▸ **Trecho do documento**
Na postagem anterior da nossa série sobre as Missas votivas dos Santuários da Terra Santa, confluíram na Basílica do Santo Sepulcro dois grupos de igrejas: aquelas ligadas
à Paixão do Senhor e aquelas ligadas à sua Ressurreição.
Nesta postagem gostaríamos de dar continuidade a esta
proposta apresentando os demais santuários ligados ao mistério da Ressurreição do Senhor: o Cenáculo e Emaús, além de alguns outros
santuários que não possuem Missas próprias.
Dessas Missas, como de costume, apresentaremos a “oração do
lugar”, as indicações de leituras e do prefácio, além de algumas adaptações
dignas de nota.
1. JERUSALÉM
1b. Cenáculo / Igreja do Santíssimo Salvador
Ainda em Jerusalém, após falar da Basílica do Santo Sepulcro, nosso olhar se volta para o Cenáculo (em latim Coenaculum, “lugar da Ceia”). Este local está associado a quatro
eventos do Evangelho: a Última Ceia (Mt 26,17-35 e paralelos), o encontro do
Ressuscitado com os Apóstolos (Jo 20,19-28), a oração destes com Maria entre a
Ascensão e o Pentecostes (At 1,12-14) e a efusão do Espírito Santo (At 2,1-11).
A “sala superior” da casa (Mc 14,15) tornou-se logo um lugar
de reunião da Igreja nascente. No século IV foi construída junto ao Cenáculo
uma grande igreja, chamada de “Santa Sião”, em referência ao local, o monte
Sião. A igreja foi destruída e reconstruída sucessivas vezes ao longo dos
séculos, mas a “sala superior” sobreviveu.

▸ **Dados registrados**
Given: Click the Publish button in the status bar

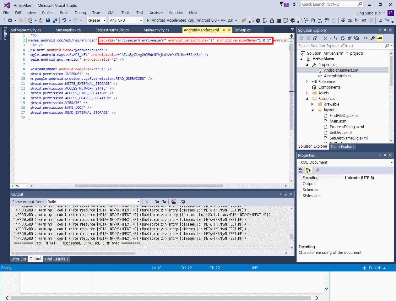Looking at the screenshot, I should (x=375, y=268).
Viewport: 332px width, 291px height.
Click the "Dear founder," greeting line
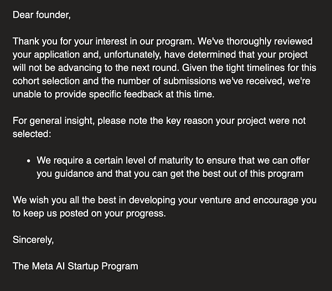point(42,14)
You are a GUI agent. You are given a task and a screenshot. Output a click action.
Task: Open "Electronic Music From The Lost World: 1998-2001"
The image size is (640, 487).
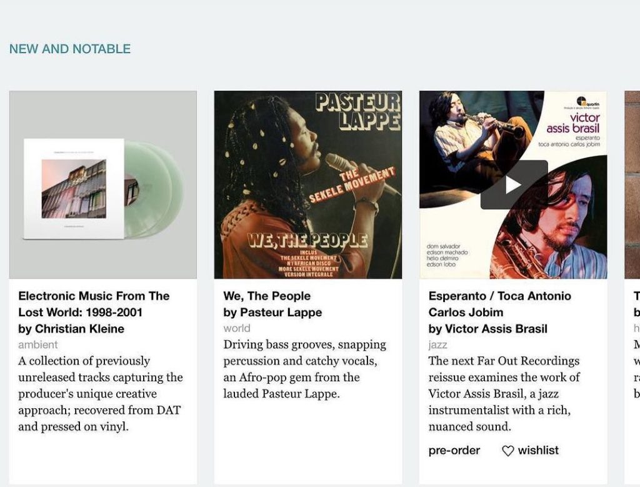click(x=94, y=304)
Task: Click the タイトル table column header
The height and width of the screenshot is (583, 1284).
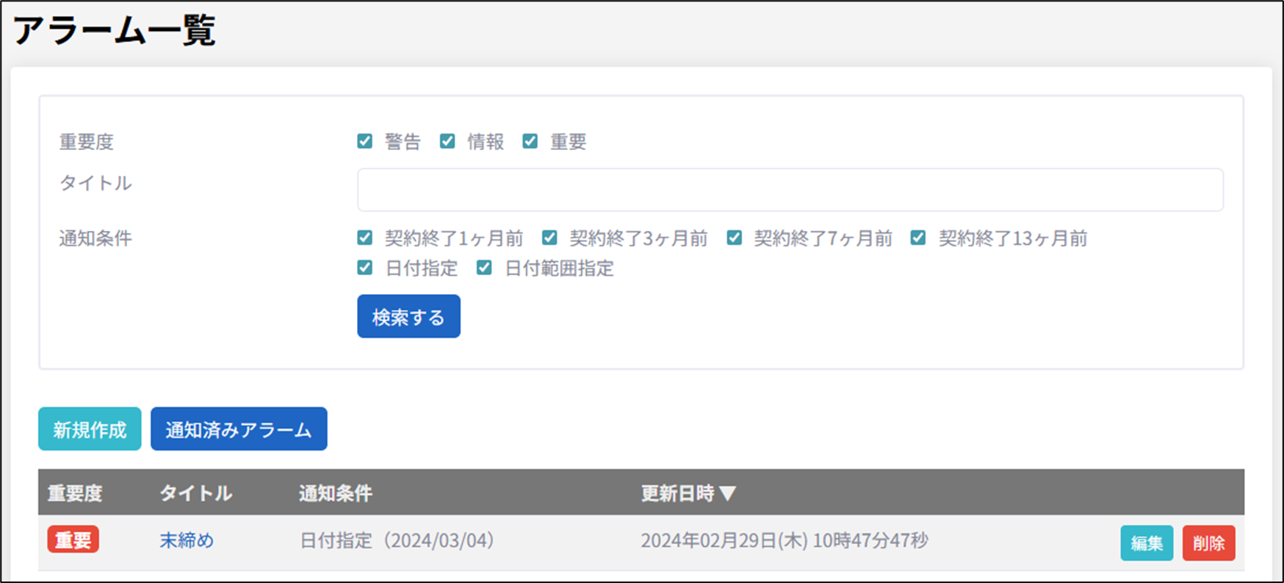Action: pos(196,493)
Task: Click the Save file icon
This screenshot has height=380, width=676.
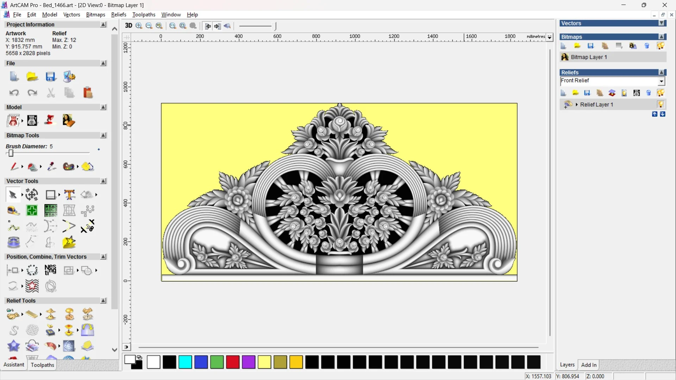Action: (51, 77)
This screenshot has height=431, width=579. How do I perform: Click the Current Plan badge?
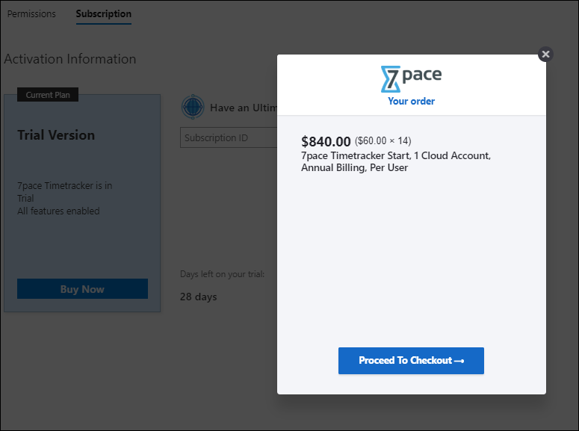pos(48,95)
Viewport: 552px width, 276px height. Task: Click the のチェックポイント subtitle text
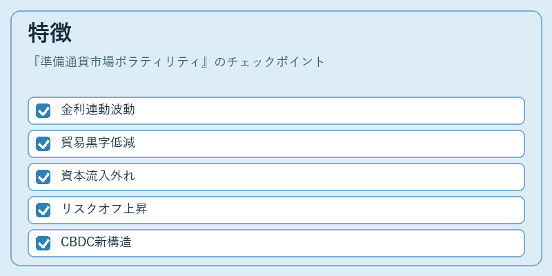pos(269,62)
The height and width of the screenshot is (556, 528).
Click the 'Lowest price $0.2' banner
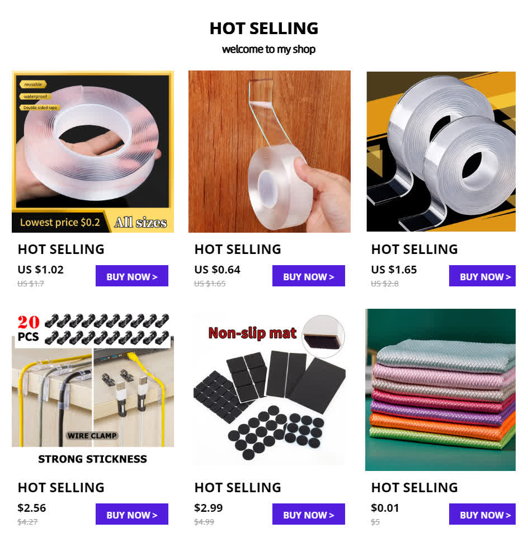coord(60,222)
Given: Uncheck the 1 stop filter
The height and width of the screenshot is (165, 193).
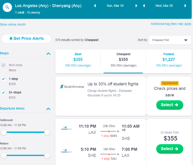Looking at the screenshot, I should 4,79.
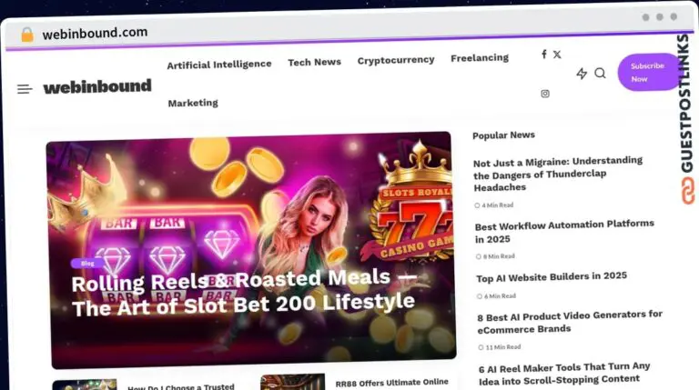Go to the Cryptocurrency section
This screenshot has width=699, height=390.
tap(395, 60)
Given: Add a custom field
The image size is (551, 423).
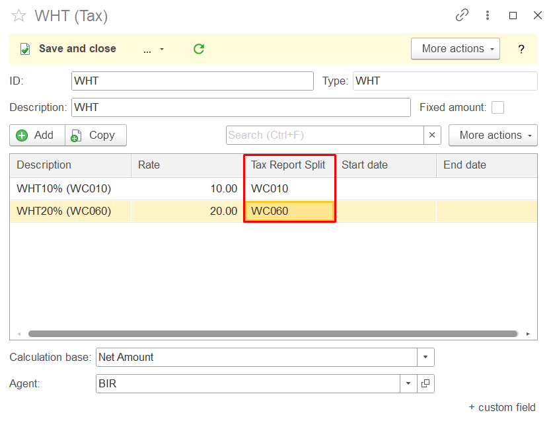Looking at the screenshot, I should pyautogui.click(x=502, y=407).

▸ **Requisito**
No trecho sobre o Cenáculo, que nome recebeu a grande igreja construída junto a ele no século IV?

▸ **Em resposta**
Ela foi chamada de "Santa Sião", em referência ao monte Sião.